OBJECTIVE
Convert the records below into a Markdown table with the columns Row and Text. Number each line in order in Row, put the line itself in Text, and omit blank lines.

** start of MATERIAL SHOWN **

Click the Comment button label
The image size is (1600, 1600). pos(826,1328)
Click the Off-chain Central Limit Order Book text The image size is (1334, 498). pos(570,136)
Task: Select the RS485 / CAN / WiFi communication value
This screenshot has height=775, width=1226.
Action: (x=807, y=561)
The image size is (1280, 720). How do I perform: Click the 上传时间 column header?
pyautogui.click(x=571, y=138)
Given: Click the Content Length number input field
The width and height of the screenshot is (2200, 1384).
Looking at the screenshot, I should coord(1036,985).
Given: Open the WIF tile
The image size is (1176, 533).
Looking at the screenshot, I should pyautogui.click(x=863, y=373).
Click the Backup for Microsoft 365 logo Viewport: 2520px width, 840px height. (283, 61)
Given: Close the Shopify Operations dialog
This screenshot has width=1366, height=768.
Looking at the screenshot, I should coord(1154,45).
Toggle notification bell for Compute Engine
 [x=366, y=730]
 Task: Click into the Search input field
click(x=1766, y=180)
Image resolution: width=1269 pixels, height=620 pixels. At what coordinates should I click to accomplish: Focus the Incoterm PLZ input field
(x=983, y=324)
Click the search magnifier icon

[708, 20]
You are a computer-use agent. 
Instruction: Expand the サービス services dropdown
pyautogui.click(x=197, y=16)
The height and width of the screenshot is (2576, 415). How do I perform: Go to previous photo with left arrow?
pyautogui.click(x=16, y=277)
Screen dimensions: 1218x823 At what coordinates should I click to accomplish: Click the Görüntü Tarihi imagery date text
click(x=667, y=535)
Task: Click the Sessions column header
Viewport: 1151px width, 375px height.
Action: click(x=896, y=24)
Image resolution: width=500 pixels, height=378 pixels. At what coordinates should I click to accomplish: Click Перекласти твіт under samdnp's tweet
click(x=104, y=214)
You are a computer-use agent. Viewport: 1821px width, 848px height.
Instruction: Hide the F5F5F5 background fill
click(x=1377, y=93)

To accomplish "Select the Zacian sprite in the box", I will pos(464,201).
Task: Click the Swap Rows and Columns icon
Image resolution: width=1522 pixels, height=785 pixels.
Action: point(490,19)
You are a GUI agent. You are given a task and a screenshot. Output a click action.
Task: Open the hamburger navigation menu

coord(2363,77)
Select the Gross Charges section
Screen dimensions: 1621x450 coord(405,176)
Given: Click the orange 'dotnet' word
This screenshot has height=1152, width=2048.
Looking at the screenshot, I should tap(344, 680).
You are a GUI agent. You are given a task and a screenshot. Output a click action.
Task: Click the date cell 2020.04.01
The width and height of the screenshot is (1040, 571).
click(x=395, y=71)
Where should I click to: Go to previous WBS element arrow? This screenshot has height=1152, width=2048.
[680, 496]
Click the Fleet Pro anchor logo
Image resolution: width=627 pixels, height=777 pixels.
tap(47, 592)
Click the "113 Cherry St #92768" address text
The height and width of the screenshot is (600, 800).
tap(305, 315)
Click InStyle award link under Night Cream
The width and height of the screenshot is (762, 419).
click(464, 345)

** end of MATERIAL SHOWN **

COMPLETE OUTPUT
| Row | Text |
|---|---|
| 1 | Click the Comment button label |
| 2 | The image size is (1600, 1600). pos(826,1328) |
| 3 | Click the Off-chain Central Limit Order Book text The image size is (1334, 498). pos(570,136) |
| 4 | Task: Select the RS485 / CAN / WiFi communication value |
| 5 | This screenshot has height=775, width=1226. |
| 6 | Action: (x=807, y=561) |
| 7 | The image size is (1280, 720). How do I perform: Click the 上传时间 column header? |
| 8 | pyautogui.click(x=571, y=138) |
| 9 | Given: Click the Content Length number input field |
| 10 | The width and height of the screenshot is (2200, 1384). |
| 11 | Looking at the screenshot, I should coord(1036,985). |
| 12 | Given: Open the WIF tile |
| 13 | The image size is (1176, 533). |
| 14 | Looking at the screenshot, I should pyautogui.click(x=863, y=373). |
| 15 | Click the Backup for Microsoft 365 logo Viewport: 2520px width, 840px height. (283, 61) |
| 16 | Given: Close the Shopify Operations dialog |
| 17 | This screenshot has width=1366, height=768. |
| 18 | Looking at the screenshot, I should coord(1154,45). |
| 19 | Toggle notification bell for Compute Engine |
| 20 |  [x=366, y=730] |
| 21 |  Task: Click into the Search input field |
| 22 | click(x=1766, y=180) |
| 23 | Image resolution: width=1269 pixels, height=620 pixels. At what coordinates should I click to accomplish: Focus the Incoterm PLZ input field |
| 24 | (x=983, y=324) |
| 25 | Click the search magnifier icon |
| 26 | [708, 20] |
| 27 | You are a computer-use agent.  |
| 28 | Instruction: Expand the サービス services dropdown |
| 29 | pyautogui.click(x=197, y=16) |
| 30 | The height and width of the screenshot is (2576, 415). How do I perform: Go to previous photo with left arrow? |
| 31 | pyautogui.click(x=16, y=277) |
| 32 | Screen dimensions: 1218x823 At what coordinates should I click to accomplish: Click the Görüntü Tarihi imagery date text |
| 33 | click(x=667, y=535) |
| 34 | Task: Click the Sessions column header |
| 35 | Viewport: 1151px width, 375px height. |
| 36 | Action: click(x=896, y=24) |
| 37 | Image resolution: width=500 pixels, height=378 pixels. At what coordinates should I click to accomplish: Click Перекласти твіт under samdnp's tweet |
| 38 | click(x=104, y=214) |
| 39 | You are a computer-use agent. Viewport: 1821px width, 848px height. |
| 40 | Instruction: Hide the F5F5F5 background fill |
| 41 | click(x=1377, y=93) |
| 42 | To accomplish "Select the Zacian sprite in the box", I will pos(464,201). |
| 43 | Task: Click the Swap Rows and Columns icon |
| 44 | Image resolution: width=1522 pixels, height=785 pixels. |
| 45 | Action: point(490,19) |
| 46 | You are a GUI agent. You are given a task and a screenshot. Output a click action. |
| 47 | Task: Open the hamburger navigation menu |
| 48 | coord(2363,77) |
| 49 | Select the Gross Charges section |
| 50 | Screen dimensions: 1621x450 coord(405,176) |
| 51 | Given: Click the orange 'dotnet' word |
| 52 | This screenshot has height=1152, width=2048. |
| 53 | Looking at the screenshot, I should tap(344, 680). |
| 54 | You are a GUI agent. You are given a task and a screenshot. Output a click action. |
| 55 | Task: Click the date cell 2020.04.01 |
| 56 | The width and height of the screenshot is (1040, 571). |
| 57 | click(x=395, y=71) |
| 58 | Where should I click to: Go to previous WBS element arrow? This screenshot has height=1152, width=2048. |
| 59 | [680, 496] |
| 60 | Click the Fleet Pro anchor logo |
| 61 | Image resolution: width=627 pixels, height=777 pixels. |
| 62 | tap(47, 592) |
| 63 | Click the "113 Cherry St #92768" address text |
| 64 | The height and width of the screenshot is (600, 800). |
| 65 | tap(305, 315) |
| 66 | Click InStyle award link under Night Cream |
| 67 | The width and height of the screenshot is (762, 419). |
| 68 | click(464, 345) |